Sophomore Chris Kochevar’s production of Neil LaBute’s “The Shape of Things” is delightfully minimalist. Indeed, this show is a far cry from the 2003 feature film based on the play.

Thankfully, Kochevar’s production does not borrow much from the film version. A Pierson Sudler grant replaces a million dollar movie budget, and the show is spared the film’s full-scale college campus background. Designer Haley Fox ’07 makes use of a few effective stage props and sets to turn the Off-Broadway Theatre into, alternately: Starbucks, a college dorm and an art museum.

At their gutsiest, these artistic decisions pay off and give the already strong script character and pizzazz. The result is a commendable imagining of the quirky story with a noticeable patina of the angst of Evelyn (Jocelyn Ranne ’07), the play’s feisty catalyst.

Take, for example, the moment art-anarchist and general troublemaker Evelyn snips off a bunch of plastic grapes from a statue of a male nude she sees in a museum. She says she objects to the inauthenticity of synthetic fruit being used like this — as fig leaves are used in G-rated sketches of Adam and Eve.

With one chop of her Fiskars and an audible gasp of terror from the audience, this hapless Adam is reduced to a state that would utterly embarrass post-fall Eve. One catch, though: since the Sudler precluded the renting of Michelangelo’s “David,” the grape-less statue is not a statue, but a human (Andrew Smeall ’05, a scene columnist) in the altogether. Kudos to Gene Smilansky ’05 and Kate Franklin ’05, who possessed the mental wherewithal to make their unclothed cameos in similar roles.

Given data ▸
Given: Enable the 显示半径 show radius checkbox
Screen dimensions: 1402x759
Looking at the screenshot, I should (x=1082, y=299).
---
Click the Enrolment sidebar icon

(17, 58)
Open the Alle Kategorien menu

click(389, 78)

What you need to do ▸ Please explain, using the review of "The Shape of Things" above, why the grape-less statue in the museum scene is not a statue.

Solution to the problem ▸ The production ran on a Pierson Sudler grant rather than a large budget, and that grant precluded renting Michelangelo's "David." So the statue is instead a human actor, Andrew Smeall '05, appearing in the altogether.